I got lucky, but all i really did was mess around in a home lab, watch videos on youtube and cybrary, and read some security+ stuff. I also keep up on news with blogs etc and watch defcons a lot on youtube. Mostly they just liked me a lot, so i guess I would suggest to learn the basics and find somewhere that you get along with the people there really well. My understanding is that they'll provide all the training I'll need. I have a genuine interest in the field and am 99% certain it's where I want to end up, also I have no desire to be a boring pentester like another user mentioned earlier, and I think the interviewers could tell i was serious and have a lot of ambition/potential
Also refine the shit out of your resume so you can at least get on a company's radar and promise you'll learn what you need to get hired even if it's in the future
I'll get my degree, I'm way too comitted now.
Right on, I wasn't implying that you shouldn't, you'll might even be more prepared than I am afterward. Just letting you know that it's definitely possible to break into the field early on.
Thanks, I appreciate it, good to hear.
So, you recommend some cybrary on the side, perhaps some CTF and whatnot. What blogs/sites do you frequent?

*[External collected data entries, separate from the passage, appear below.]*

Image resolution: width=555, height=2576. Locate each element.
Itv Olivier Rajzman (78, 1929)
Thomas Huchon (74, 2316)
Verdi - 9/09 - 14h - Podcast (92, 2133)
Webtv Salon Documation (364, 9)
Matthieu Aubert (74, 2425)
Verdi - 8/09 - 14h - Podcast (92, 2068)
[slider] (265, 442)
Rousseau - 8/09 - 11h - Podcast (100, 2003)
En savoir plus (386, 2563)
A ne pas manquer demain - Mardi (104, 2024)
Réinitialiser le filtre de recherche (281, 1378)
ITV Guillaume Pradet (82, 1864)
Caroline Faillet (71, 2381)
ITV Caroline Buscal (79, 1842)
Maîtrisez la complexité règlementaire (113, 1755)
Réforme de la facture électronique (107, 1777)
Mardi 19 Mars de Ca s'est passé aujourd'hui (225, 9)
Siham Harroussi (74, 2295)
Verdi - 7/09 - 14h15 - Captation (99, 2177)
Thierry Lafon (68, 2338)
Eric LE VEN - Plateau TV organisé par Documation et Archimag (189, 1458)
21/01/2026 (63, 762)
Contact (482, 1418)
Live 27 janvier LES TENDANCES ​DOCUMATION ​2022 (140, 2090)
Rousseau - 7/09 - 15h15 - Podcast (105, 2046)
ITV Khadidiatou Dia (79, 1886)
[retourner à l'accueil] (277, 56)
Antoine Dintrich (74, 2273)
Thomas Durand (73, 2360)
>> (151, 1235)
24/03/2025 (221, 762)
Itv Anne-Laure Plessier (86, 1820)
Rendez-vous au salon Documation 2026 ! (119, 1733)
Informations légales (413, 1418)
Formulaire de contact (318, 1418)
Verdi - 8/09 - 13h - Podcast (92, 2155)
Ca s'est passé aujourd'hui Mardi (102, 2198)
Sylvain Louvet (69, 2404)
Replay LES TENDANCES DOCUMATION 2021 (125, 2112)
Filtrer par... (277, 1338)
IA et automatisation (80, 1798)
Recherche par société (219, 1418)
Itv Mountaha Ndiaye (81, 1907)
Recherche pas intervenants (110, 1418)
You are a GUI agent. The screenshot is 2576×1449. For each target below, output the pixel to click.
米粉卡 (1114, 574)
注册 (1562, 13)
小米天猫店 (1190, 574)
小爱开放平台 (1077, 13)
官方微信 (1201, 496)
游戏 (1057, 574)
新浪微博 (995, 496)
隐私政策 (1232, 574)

Schneier, krebs, thn, wired has some alright articles sometimes under threat leveo, dark reading, etc., and general tech stuff like ars, techspot, cnet sometimes, etc
Also learn what you can about policy and social engineering, both are sometimes overlooked by degree programs and it might not be obvious that both are essential. Sec+ material is decent for the former. Recommend watching this as a primer for the latter youtu.be
Oh, check out the Metasploitable course (free) by the OSCP guys. Having a home lab is essential to learning, and that's a pretty great place to start (not to assume anything, I just don't know your experience/situation).